Harris then performed forward simulation in OilWat/GasWat to predict flow streams of oil, gas and water, and the pressures in the future. Ultimately, this allowed him to develop an accurate prediction of future performance that was history-matched to past performance.
ENGINEERING ANALYSIS — Role of Pressure Data  IHS's production studies utilize a wide range of robust engineering analysis techniques. Many techniques rely on pressure history, which can be hard to find beyond an operator's own wells. The study team utilized IHS's extensive GOM well and production data to derive a database of Shelf-wide reservoir pressure data over time.
Industry Applications The process Harris used holds benefits for engineers, geologists and geophysicists. With a database of reservoir pressures over time, each group can perform critical further analysis.
Engineers can more easily pinpoint their next wells by determining reservoir compartmentalization by grouping clusters of adjacent wells with similar pressures, flows and rates as a first pass "without even looking at a log or geo-model." Furthermore, they can analyze all available wells in an area, not just their own.
Additionally, they can perform material balance analysis to understand drive mechanisms after just 5 to 15 percent reservoir drainage, and determine OGIP and OOIP.
With mud weight data, geologists can estimate pressure and subtract observed data from regional dip.
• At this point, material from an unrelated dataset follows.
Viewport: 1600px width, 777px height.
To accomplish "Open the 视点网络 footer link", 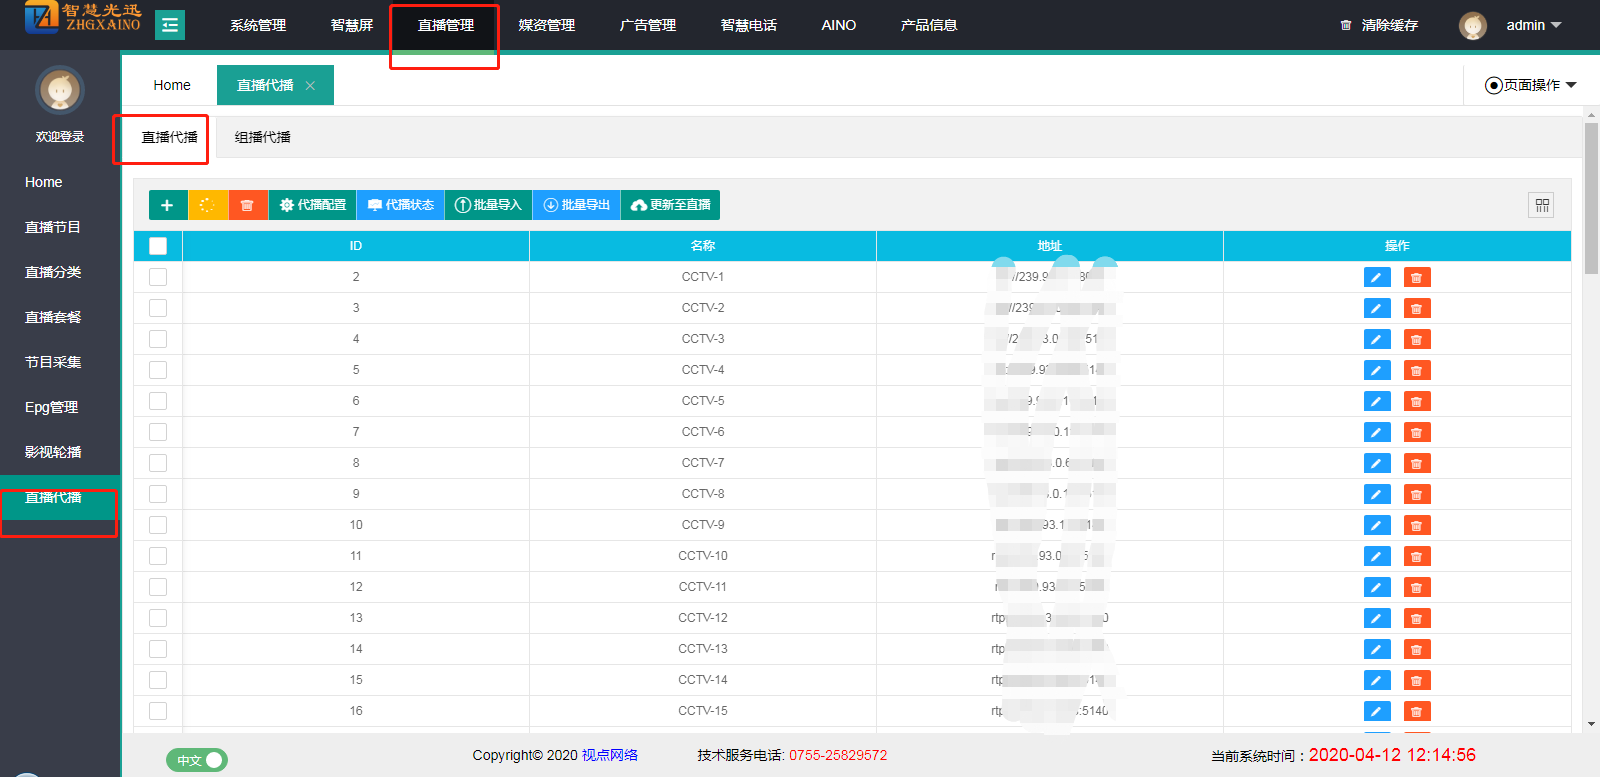I will click(x=610, y=755).
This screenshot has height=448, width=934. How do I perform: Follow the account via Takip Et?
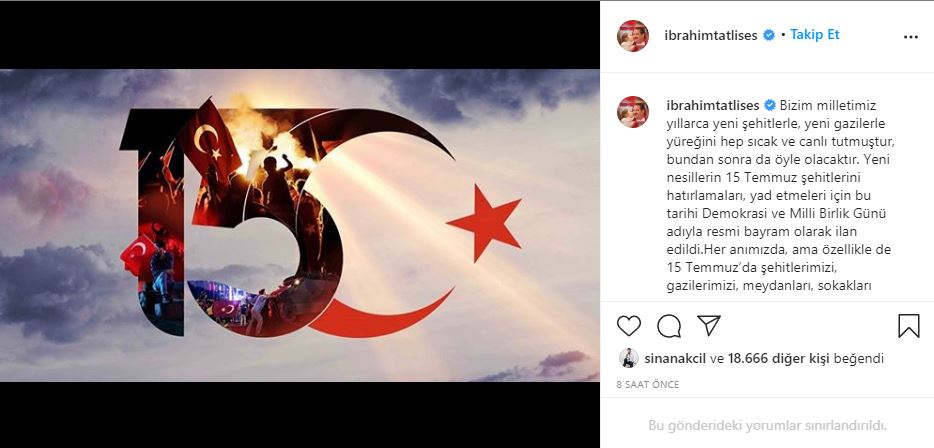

The resulting maps of residuals, in the Deep Shelf basins, shows compartmentalization and lateral seals. By adding in net sand data, they can see areas of sand depocenters and look for promising trends or pathways to adjacent areas of interest.
 Researchers determined estimates for pore pressure by deriving density conversions using mud weight data, predicting pore pressure for shale from sonic logs and/or resistivity logs, and matching pore pressures with seismically generated seal detectors. The result was a pore pressure profile that can be matched with 3 separate seismic (AVO) signatures.
Geophysicists can derive a pore pressure profile that can be calibrated to their seismic data by using the mud weight data, production test derived data, the IHS Gulf of Mexico Formation Pressure Database, and pore pressure estimates derived from electric and/or sonic logs from IHS's Log Services group. Harris and his team found this where their analysis revealed a very specific seismic signature for each layer in the "buried bottle" pressure regime: inside or outside of the bottle, or within the wall of the bottle. Using this analysis, they were able to match 39 AVO signatures to one of three ultimate results: good well, dry hole, or marginal producer.
"The AVO findings alone entirely justify the time and expense of this pressure study," Harris says. "But ultimately, in terms of best practices for engineers, the availability of a benchmark database of pressure history has enormous value in exploration, exploitation, production and operations planning."